La situación de la juventud argentina señala graves conflictos tanto desde el punto de vista de su madurez emocional como de su adaptación social y laboral.  Las cifras de deserción y fracaso académico, de desorientación y falta de inserción laboral, de drogas y delincuencia, de conflictos emocionales, familiares e interpersonales, etc., son prueba elocuente del estado de desintegración social.  Las estructuras socioeconómicas y culturales vigentes exigen del ciudadano capacidades y condiciones de adaptación cada vez mayores y se hace necesario satisfacer demandas que están hoy fuera del alcance tanto del hogar como de la escuela. No se trata sólo de una transmisión de conocimientos ni de capacitación en determinadas habilidades laborales, sino de la necesidad de una experiencia de trabajo y de vida en común donde puedan adquirirse hábitos y actitudes de convivencia que no se logran con clases sino con vivencias comunitarias.
En su época, la escuela única y obligatoria cumplió una función de cohesión social y de unificación ciudadana que fueron las bases de nuestra integración como País. Y el servicio militar, dentro de aquel contexto histórico, tuvo también su influencia en la formación ciudadana. En la actualidad, no faltan quienes están en la búsqueda de un camino que compense aquél vacío que no ha logrado reemplazo.  Inclusive ha surgido una propuesta, llamada “sistema de servicio cívico obligatorio” a los efectos de brindar una “formación integral” ajena a todo resabio militarista. Según ésta, “todo ciudadano/a, a partir de los 18 años realiza una experiencia de vida comunitaria y de práctica y capacitación laboral durante el período de 1 año,  en establecimientos destinados ad hoc y bajo personal civil designado al efecto. Está a cargo de una Secretaría de Formación Juvenil Integral, de carácter autónomo, compuesta por miembros de los sectores: estatal, educativo, político, sindical, religioso y de ONGs. Está abierta la inserción de establecimientos privados. Son objetivos principales del sistema: el ejercicio de una experiencia laboral, a la vez que el desarrollo de la capacidad de aprender a pensar, el sentido ético, la capacidad de integración social y convivencia, el espíritu de solidaridad, el sentido del trabajo, la autodisciplina, la conciencia social, la comunicación y el cultivo de las vivencias específicas de la condición humana.
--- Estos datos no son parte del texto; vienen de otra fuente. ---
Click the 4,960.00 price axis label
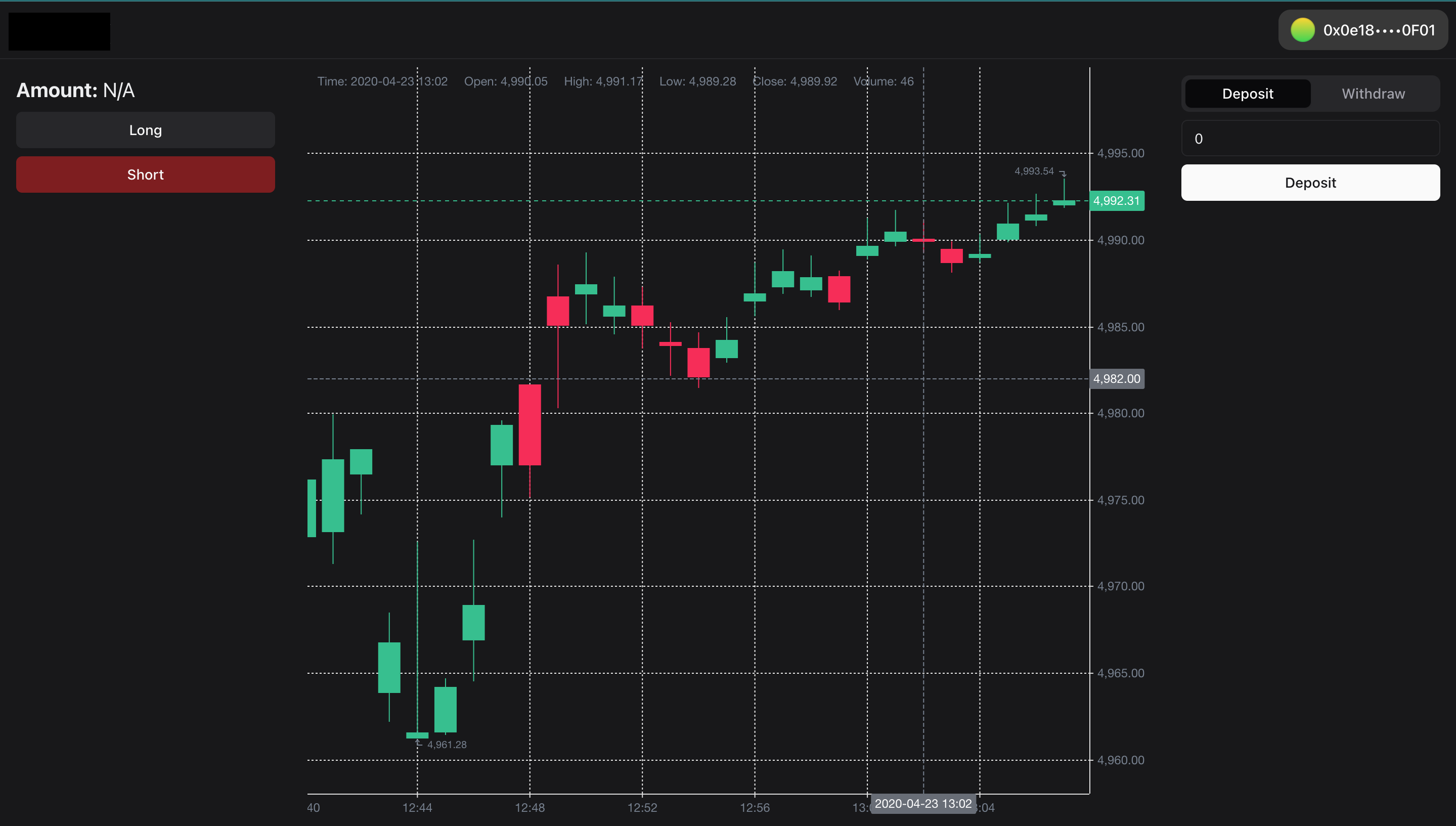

La distribución horaria y curricular estará repartida entre dos cuartas partes para Trabajo, Servicio social y Actividad física, una cuarta parte para materias técnicas y una cuarta parte para materias humanísticas.   El costo de inversión que supone el sistema fácilmente se compensará con el beneficio económico y el capital social que genera, a la vez que con el ahorro de los perjuicios que la situación actual provoca”.
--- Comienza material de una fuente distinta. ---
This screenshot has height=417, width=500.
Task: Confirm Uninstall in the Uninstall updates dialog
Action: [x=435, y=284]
Nuestra opinión es que las ideas que preceden no son de desechar de antemano y deben ser objeto de seria reflexión. Somos concientes de que las urgencias del presente reclaman decisiones de valentía. El sistema que mencionamos parece revolucionario, pero habitualmente las utopías de hoy son las realidades de mañana. Además, en otros países hay opiniones similares. Y no contamos con otras propuestas que sean mejores. Se tratará de empezar. Salvo que arrastremos la pobre convicción de que el problema no tiene solución.

La historia moderna demuestra a las claras que la fortaleza y el crecimiento de un pueblo se construye a través de la educación y del espíritu de trabajo. ¿Conocemos algún país próspero que haya logrado esa situación sin esfuerzo ni voluntad, sino gracias al puro espíritu especulativo…………………………………..

(1)Un lúcido enfoque del tema en Ignacio Lewkowicz y Cristina Correa Pedagogia del aburrido (Paidos Ibérica 2005)
(2) Luciano Román ¿Estamos dejando a los jóvenes sin el poder de la memoria? (La Nación 16 /3/ 2021)
(3) Extractado de mi artículo El trabajo como experiencia humana (Rev. Criterio – Enero 2020)
(4)El destacado valor del voluntariado y temas afines en Bernardo Kliksberg Más ética, más desarrollo (Tercera parte  pág 141-176) Edic Temas 2004  y Amartya Sen (Premio Nobel de Economía) y Bernardo Kliksberg Primero la gente  ( Cap. 11 pág 287 – 300) Edic Deusto 2007.
(5) Un encomiable ejemplo es el de María Nieves Tapia en CLAYSS Centro Latinoamericano de Aprendizaje y Servicio Solidario.